Another thing working in Reeves favor when it comes to multiple villains is the structure of a noir mystery. If we look back on classic noir films like Chinatown (1974), and The Third Man (1949), or even pulp detective novels that inspired Batman, we’ll find structures that permit for the inclusion of multiple suspects. When considering Reeves' approach to what he’s currently calling The Batman, it’s more likely that we’ll see Batman run up against a number of familiar faces in his attempt to solve a single mystery, as opposed to seeing the villains all team-up for one massive scheme and showdown. Writer Jeph Loeb utilized this noir structure in three of the most famous and celebrated Batman stories, The Long Halloween, Dark Victory, and Hush. All three of these stories find Batman and his allies following clues that lead to encounters with all the usual suspects as each one adds a new wrinkle to a mystery that finds Batman questioning his ability to solve the mystery, while also highlighting his own flaws. It’s not difficult to see how Reeves could borrow elements from these stories, along with the psychological examination of Grant Morrison and Dave McKean’s Arkham Asylum: A Serious House on Serious Earth to set Batman on a trail that finds him encountering these villainous mirror versions of himself in quest to solve a mystery. We hear a lot about superhero movies telling stories through other genres these days, especially from the Marvel Studios camp, but Reeves has an opportunity to fully follow through with that notion with his noir-driven Batman movie.

As for which villains we’ll see, that remains to be seen. But that Batman ‘66 photo Reeves posted last year is as strong a place to start as any. Josh Gad has been angling for the role of the Penguin for some time, and he’s friends with Reeves. The Riddler, who surprisingly didn’t get in on the action in Christopher Nolan’s run, is practically begging for a modern interpretation. And with Birds of Prey rumored to lead to a trilogy comprised of Gotham City Sirens and Birds vs. Sirens features, Catwoman certainly won’t be kept off screen for long.
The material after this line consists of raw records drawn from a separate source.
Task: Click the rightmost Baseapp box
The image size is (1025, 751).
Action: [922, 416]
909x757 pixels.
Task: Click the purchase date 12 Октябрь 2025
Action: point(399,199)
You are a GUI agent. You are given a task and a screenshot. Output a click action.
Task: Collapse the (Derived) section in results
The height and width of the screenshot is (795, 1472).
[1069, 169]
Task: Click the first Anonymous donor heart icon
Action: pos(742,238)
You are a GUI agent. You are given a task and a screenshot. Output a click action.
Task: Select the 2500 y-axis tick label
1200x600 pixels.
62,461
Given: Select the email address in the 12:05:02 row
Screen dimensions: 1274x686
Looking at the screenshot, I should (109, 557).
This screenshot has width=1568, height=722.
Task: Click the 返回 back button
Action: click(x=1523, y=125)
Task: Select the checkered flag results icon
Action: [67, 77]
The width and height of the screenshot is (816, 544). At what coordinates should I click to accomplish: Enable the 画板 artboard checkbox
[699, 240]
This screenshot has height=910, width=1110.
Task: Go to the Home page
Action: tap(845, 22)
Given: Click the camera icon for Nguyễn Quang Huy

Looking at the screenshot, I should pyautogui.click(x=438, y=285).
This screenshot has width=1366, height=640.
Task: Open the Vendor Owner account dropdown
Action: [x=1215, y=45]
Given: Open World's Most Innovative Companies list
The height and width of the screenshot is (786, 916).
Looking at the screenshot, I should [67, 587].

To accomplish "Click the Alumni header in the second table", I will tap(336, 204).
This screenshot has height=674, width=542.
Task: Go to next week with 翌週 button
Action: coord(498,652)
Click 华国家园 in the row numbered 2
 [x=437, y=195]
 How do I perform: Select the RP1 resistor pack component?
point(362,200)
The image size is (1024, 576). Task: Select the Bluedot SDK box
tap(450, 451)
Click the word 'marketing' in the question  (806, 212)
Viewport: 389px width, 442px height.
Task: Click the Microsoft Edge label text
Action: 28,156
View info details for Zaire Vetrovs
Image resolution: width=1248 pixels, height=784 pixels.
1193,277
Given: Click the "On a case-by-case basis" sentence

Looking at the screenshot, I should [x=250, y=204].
The Joker is never far away, but given how prolific he’s become over the years and with Todd Phillips’ Joker starring Joaquin Phoenix coming to theaters later this year perhaps the clown is best kept in the shadows for now. It would be nice to see Reeves step away from the grounded approach to Batman’s villains and utilize a few of his more fantastical and sci-fi based adversaries like Clayface, Mr. Freeze, Man-Bat, and Professor Pyg. As for the one pulling Batman’s strings? Hugo Strange is fan favorite choice on social media, as the recently introduced Court of Owls. Whoever Reeves chooses to pit Batman against, we should feel secure knowing that the freaks will once again be roaming the streets of Gotham City.